Connilyn Cossette’s Splendor of the Land is definitely one of my favorite books from 2025! Beyond the literary genius, her story resonated on a deeply personal level and challenged me to reconsider how I view parts of my own life. It left me saying, “Wow. What a story!”
Splendor of the Land is biblical times fiction, which I always think is interesting to read. Instead of following well-known biblical characters, Cossette wrote a story about the Kenites. For part of their story, see 1 Samuel 15. When Saul ordered them to move away from the Amalekites before he declared war on them, the story gets merely a few lines in Hebrew. But the actual story involved so much more. Entire families were uprooted. Careers put on hold. The fear and uncertainty must have been awful.
Cossette takes the reader on a delightful, although fanciful, story about a master Kenite goldsmith who is slowly going blind and has no son to inherit his business and the carefully guarded secrets of his success. He turns to Zahava, his third born daughter who was crippled after a childhood sickness, and teaches her in secret.

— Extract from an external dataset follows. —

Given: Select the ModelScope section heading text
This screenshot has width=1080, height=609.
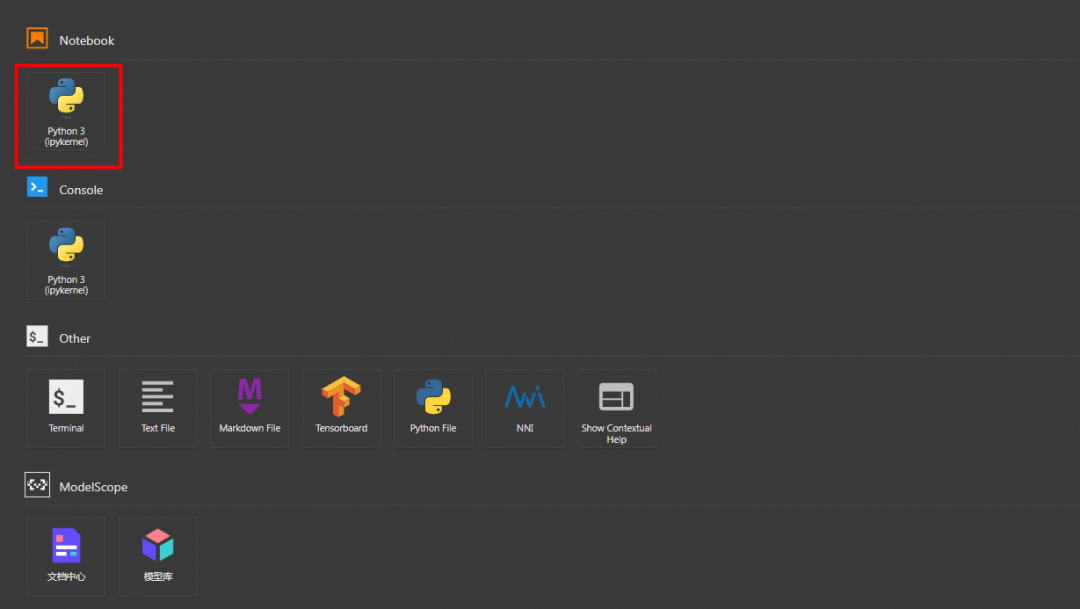Looking at the screenshot, I should tap(93, 487).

But no one can know that a woman is the real master craftsman.
Zahava’s future is uncertain. She can’t openly practice her craft, as that would be extremely improper, but no one wants to marry a crippled woman. She feels horribly stuck, with no hope of a happy future.

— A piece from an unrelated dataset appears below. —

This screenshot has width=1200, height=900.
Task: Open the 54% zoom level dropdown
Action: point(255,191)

The plot-twist is one of the best I’ve read in a long time! But even as life changes for Zahava in ways she never could have imagined, the thing that stuck with me the most was the exploration of the heart of a father.
It’s easy to write about fathers who are disengaged, constantly angry, or who caused the pain the child spends the entire story trying to heal from. Current culture does not want to celebrate godly fatherhood.
When a book refuses to tell a story about subpar fatherhood, but shows fathers who love deeply with their actions and not merely their words, it stands out. Cossette could have easily written about fathers from a perspective of hurt, but she wrote about earthly fathers who reflected the forgiveness, compassion, everlasting love, and tender mercy of their Heavenly Father.
It was truly a breath of literary fresh air that was not only beautiful to read about, but also challenged how I view fathers, both in real life and in the books I read. She elevated my view of family and reestablished a godly standard for fatherhood.